The Memphis City Council unanimously approved a $708 million budget on Tuesday that includes pay raises for all city workers, additional investment into disenfranchised communities, and more money for Memphis Area Transit Authority (MATA).
The changes, set to go into effect July 1, come with no tax increase to residents.
The largest portion of the budget comes from the general fund, with the majority of the money going towards public safety workers. Although the Memphis Police Association (MPA) fought for a five percent raise for officers, the newly approved budget gives them a 4 percent increase, along with firefighters and dispatchers.
Before the vote, Michael Williams, president of the MPA urged the council to vote in favor of the five percent increase.
“We still want to trust the council to do what’s right,” Williams said. “You always ask us to trust the system, trust the process. You guys heard our proposal, heard the city’s proposal, and adopted our proposal.”
Despite his plea, the council moved forward with four percent. Other city workers will receive raises of one percent. During the May 21 meeting, many of the labor unions representing these workers requested more, citing the need to be more competitive to recruit additional public safety workers to the city.

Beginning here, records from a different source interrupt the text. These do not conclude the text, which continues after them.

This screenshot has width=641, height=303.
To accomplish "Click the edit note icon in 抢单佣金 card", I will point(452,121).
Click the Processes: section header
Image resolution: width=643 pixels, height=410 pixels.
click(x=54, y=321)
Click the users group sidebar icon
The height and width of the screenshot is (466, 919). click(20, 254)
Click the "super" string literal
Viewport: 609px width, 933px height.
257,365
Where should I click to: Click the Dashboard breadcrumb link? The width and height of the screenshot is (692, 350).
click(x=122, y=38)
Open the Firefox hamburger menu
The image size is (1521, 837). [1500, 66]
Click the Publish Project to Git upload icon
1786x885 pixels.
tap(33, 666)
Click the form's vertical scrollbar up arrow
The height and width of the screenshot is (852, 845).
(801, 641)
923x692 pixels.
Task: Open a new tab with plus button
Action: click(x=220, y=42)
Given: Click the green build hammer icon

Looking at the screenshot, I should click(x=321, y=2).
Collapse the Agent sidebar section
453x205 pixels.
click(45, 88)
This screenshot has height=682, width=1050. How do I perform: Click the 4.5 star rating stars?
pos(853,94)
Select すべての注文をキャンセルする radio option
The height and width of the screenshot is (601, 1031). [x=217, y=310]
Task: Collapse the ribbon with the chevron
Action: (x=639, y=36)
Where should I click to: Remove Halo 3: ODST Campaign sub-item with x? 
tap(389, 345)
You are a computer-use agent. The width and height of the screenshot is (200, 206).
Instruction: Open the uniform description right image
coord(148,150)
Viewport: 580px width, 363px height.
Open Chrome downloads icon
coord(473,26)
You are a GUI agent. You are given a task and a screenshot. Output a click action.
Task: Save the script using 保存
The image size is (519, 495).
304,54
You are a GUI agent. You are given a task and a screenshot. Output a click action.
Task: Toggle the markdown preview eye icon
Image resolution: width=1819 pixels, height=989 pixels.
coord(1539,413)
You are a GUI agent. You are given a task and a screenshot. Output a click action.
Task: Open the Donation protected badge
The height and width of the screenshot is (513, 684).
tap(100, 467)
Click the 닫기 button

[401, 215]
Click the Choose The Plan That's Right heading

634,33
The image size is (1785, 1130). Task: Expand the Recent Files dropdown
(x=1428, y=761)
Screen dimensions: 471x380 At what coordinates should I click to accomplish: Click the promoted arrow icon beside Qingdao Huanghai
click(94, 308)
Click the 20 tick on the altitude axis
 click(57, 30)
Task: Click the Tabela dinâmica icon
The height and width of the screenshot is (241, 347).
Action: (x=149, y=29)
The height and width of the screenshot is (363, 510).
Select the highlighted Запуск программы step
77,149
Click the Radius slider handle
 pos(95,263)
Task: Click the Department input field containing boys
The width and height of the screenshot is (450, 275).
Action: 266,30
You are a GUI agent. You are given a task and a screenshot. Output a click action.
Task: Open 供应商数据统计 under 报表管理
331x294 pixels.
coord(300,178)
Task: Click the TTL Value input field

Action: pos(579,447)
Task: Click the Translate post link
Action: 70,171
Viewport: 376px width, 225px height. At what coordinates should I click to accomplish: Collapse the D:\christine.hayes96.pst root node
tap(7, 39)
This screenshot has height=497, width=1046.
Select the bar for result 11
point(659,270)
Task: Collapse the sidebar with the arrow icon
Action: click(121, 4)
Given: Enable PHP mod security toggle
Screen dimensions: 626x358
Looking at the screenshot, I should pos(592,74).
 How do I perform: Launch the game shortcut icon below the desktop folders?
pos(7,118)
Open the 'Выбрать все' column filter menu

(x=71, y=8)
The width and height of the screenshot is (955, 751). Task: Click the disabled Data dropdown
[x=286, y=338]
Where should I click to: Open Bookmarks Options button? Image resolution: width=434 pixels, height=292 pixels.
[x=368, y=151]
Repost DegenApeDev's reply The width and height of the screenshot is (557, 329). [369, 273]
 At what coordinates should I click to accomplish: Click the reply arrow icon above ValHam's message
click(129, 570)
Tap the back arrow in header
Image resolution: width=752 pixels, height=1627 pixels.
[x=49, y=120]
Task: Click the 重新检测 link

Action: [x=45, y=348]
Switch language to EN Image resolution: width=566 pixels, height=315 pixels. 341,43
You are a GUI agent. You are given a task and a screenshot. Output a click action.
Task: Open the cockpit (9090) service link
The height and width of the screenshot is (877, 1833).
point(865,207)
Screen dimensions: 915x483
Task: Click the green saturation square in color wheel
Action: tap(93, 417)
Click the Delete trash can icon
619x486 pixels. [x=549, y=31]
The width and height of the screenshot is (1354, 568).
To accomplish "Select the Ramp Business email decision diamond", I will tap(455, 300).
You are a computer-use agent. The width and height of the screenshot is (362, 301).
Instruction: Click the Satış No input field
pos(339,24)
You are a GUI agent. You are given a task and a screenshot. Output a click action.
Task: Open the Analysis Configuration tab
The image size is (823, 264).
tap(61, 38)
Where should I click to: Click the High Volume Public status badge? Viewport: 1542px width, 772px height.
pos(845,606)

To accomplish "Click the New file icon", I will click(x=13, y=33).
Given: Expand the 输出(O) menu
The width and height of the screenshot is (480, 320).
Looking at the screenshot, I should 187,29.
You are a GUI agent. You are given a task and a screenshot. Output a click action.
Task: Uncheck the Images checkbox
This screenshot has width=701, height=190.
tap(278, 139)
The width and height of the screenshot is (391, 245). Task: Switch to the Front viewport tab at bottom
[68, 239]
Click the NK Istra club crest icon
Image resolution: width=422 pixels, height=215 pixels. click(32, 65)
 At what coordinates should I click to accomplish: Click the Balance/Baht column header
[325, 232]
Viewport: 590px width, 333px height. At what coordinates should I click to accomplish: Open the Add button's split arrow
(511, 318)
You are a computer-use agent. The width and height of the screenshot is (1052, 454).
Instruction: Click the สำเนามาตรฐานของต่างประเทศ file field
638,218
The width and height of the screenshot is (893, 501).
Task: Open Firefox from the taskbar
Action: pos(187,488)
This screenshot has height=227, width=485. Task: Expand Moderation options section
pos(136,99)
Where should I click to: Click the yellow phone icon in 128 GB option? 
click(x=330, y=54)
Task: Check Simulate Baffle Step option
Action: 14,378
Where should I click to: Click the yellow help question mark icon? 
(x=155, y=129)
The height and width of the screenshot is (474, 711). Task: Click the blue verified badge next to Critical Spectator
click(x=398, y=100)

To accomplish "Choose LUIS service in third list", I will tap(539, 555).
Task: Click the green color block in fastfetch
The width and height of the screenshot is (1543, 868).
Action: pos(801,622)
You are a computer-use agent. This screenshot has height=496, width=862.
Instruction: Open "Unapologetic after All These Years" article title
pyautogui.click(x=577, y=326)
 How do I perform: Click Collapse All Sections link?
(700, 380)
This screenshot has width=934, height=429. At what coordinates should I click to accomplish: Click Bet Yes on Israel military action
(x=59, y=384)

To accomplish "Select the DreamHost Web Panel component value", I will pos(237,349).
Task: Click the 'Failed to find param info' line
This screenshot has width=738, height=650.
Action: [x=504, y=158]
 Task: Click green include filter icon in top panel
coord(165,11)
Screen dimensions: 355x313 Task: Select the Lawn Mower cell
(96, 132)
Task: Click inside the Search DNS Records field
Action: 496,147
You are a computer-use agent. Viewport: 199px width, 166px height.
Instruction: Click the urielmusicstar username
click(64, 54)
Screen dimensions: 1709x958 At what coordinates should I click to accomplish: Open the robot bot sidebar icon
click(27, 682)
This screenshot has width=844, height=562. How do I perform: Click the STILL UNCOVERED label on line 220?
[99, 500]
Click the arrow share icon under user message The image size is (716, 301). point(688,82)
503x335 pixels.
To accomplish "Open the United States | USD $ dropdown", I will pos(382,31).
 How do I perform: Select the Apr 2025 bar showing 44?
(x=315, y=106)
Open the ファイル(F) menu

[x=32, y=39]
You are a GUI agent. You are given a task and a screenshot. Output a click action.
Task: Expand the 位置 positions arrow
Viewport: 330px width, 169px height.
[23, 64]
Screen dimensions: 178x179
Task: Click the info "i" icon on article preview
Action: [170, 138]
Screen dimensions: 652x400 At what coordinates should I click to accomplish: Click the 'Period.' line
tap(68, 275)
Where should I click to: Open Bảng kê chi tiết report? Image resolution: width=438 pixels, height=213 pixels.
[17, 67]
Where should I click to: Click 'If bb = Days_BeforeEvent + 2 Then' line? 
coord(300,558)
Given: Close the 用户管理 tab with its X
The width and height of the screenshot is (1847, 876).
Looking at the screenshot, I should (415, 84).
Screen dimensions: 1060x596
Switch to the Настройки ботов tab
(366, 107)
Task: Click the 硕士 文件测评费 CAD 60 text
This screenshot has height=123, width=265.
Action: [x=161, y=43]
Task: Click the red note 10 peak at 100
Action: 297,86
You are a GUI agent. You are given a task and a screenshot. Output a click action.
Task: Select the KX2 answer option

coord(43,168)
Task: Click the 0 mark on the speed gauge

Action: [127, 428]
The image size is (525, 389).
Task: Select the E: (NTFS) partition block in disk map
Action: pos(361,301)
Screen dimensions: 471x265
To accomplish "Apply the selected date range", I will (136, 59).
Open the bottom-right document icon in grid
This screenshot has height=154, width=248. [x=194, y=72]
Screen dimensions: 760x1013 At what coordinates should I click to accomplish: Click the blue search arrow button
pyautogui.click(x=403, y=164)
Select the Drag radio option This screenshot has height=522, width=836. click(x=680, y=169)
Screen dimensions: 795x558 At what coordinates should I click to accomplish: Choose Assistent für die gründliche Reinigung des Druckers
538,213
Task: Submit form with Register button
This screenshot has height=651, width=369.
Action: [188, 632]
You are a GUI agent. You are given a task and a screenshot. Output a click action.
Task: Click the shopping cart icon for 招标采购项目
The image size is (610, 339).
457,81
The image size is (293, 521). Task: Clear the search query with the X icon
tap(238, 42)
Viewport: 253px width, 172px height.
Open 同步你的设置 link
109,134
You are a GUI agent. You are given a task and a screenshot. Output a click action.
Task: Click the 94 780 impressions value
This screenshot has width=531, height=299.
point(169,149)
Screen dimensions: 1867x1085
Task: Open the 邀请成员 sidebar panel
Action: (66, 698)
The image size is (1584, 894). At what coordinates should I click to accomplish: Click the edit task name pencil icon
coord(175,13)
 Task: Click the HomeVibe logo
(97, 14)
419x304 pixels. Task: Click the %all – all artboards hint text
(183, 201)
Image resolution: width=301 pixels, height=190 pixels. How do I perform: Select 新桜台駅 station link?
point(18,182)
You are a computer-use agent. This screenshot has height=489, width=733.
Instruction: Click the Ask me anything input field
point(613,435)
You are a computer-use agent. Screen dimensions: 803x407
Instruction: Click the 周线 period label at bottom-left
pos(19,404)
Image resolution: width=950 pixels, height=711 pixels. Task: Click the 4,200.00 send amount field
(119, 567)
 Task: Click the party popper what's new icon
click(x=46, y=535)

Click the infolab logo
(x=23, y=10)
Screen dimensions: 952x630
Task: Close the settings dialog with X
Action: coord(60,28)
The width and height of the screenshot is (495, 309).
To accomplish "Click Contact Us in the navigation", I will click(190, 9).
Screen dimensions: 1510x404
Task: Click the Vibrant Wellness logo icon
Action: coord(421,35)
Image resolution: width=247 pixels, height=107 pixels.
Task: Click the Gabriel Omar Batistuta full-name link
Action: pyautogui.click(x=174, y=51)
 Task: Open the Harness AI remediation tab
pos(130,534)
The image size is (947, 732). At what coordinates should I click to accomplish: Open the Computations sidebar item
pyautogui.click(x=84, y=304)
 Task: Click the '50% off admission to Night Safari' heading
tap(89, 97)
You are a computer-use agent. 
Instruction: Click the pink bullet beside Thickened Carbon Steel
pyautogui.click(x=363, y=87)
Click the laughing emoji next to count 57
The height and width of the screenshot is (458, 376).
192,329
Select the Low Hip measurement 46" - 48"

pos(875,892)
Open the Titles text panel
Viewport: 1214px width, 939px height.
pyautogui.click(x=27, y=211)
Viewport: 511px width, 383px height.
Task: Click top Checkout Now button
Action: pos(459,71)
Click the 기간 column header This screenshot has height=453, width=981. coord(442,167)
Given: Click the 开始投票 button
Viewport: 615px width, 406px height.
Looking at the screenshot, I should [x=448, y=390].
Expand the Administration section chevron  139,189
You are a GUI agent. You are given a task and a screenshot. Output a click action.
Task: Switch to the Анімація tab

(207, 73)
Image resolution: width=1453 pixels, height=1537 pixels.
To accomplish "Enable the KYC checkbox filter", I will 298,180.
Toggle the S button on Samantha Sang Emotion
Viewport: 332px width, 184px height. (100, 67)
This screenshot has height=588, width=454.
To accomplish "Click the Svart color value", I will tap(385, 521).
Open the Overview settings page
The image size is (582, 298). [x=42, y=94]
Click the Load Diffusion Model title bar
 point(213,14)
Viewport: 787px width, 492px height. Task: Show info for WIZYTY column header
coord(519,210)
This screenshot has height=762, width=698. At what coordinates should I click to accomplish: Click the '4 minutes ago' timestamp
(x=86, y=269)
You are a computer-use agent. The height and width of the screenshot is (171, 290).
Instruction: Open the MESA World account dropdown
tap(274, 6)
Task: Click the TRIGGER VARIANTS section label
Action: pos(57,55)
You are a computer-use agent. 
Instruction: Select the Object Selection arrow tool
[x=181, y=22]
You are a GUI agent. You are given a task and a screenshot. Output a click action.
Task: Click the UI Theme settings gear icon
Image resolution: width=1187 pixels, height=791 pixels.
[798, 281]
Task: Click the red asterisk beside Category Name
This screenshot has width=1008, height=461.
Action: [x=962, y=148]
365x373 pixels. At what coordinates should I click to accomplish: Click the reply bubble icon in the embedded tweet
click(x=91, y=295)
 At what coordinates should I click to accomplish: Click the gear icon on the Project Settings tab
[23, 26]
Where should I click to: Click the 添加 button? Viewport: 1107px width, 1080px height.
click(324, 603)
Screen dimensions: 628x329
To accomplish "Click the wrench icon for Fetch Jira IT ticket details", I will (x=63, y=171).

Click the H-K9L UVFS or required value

Other budget highlights included fully funding pension for city employees, a new library in Frayser, a fire station in Whitehaven and the creation of the Affordable Housing Trust Fund.
According to Mayor Jim Strickland, the fund will be the city’s first measure dedicated to ensuring all Memphians have affordable, safe and clean housing.
MATA will also get another $2.5 million added to budget. Strickland said this brings the total funding increase for local transit to $5 million since he took office.
No council member voted against the budget.
In other action:
The council also elected to keep the $5 cover charge to enter Beale Street in place until the end of September. The fee was originally enacted by the council in May to combat violence in one of the city’s busiest areas.
According to Council Chairman Kemp Conra,d the fee goes toward security for the street, including the installation of more SkyCops. Local law enforcement supported the fee.
“If you run an open bar for 17,000 to 20,000 people, there are some issues you may run into,” said Michael Rawlings, director of the Memphis Police Department. “And I think the Beale Street security fee helps that.”
Some council members expressed skepticism surrounding the fee. Councilwoman Jamita Swearengen called it “a big cop-out” to cite that the cover charge is for safety measures.
“We haven’t heard of how the money will be collected, who’s going to house the money, how the money will be transferred to the Memphis City Council,” she said before voting.
Ultimately, the council voted 8 to 4 in favor of the fee. Council members Conrad, Ford Canale, Sherman Greer, Frank Colvett Jr., Worth Morgan, Cheyenne Johnson, Reid Hedgepeth, and Gerrie Currie voted in favor. Council members Joe Brown, Martavious Jones, Patrice Robinson and Swearengen voted against the cover charge.